OBJECTIVE

To study prognosis after a first-ever myocardial infarction (MI) in type 1 diabetes, as well as how different MI- and diabetes-related factors affect the prognosis and risk of secondary cardiovascular events.

RESEARCH DESIGN AND METHODS

In this observational follow-up study of 4,217 individuals from the Finnish Diabetic Nephropathy (FinnDiane) Study with no prior MI or coronary revascularization, we verified 253 (6.0%) MIs from medical records or death certificates. Mortality from cardiovascular or diabetes-related cause was our main end point, whereas hospitalization due to heart failure, coronary revascularization, and recurrent MI were secondary end points, while accounting for death as a competing risk.

RESULTS

Of the individuals studied, 187 (73.9%) died during the median post-MI follow-up of 3.07 (interquartile range 0.02–8.45) years. Independent risk factors for cardiovascular and diabetes-related mortality were estimated glomerular filtration rate categories grade 3 (G3) (hazard ratio [HR] 3.27 [95% CI 1.76–6.08]), G4 (3.62 [1.69–7.73]), and G5 (4.03 [2.24–7.26]); prior coronary heart disease diagnosis (1.50 [1.03–2.20]); and older age at MI (1.03 [1.00–1.05]). Factors associated with lower mortality were acute revascularization (HR 0.35 [95% CI 0.18–0.72]) and subacute revascularization (0.39 [0.26–0.59]).
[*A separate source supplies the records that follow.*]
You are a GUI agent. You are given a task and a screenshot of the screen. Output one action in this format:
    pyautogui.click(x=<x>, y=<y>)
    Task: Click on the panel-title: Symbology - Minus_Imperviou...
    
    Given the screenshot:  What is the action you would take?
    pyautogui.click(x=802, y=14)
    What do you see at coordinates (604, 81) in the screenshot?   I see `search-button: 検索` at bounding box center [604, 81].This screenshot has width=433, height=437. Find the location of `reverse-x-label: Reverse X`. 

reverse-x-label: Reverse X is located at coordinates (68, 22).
In Fine and Gray competing risk analyses, kidney failure was associated with a higher risk of recurrent MI (subdistribution HR 3.27 [95% CI 2.01–5.34]), heart failure (3.76 [2.46–5.76]), and coronary revascularization (3.04 [1.89–4.90]).

CONCLUSIONS

Individuals with type 1 diabetes have a high cardiovascular and diabetes-related mortality after their first-ever MI. In particular, poor kidney function is associated with high mortality and excessive risk of secondary cardiovascular events.

ARTICLE HIGHLIGHTS

  • The prognosis and factors affecting the prognosis after a first-ever myocardial infarction in type 1 diabetes is unknown.

  • We aimed to assess the prognosis and identify factors associated with mortality and risk for secondary cardiovascular events.

  • Individuals with type 1 diabetes have a poor survival after their first-ever myocardial infarction. Chronic kidney disease was associated with higher mortality and risk of secondary events. Younger age at myocardial infarction and coronary revascularization during hospitalization were associated with lower mortality.

  • Prevention of kidney disease is important to improve the prognosis in type 1 diabetes, both before and after a myocardial infarction.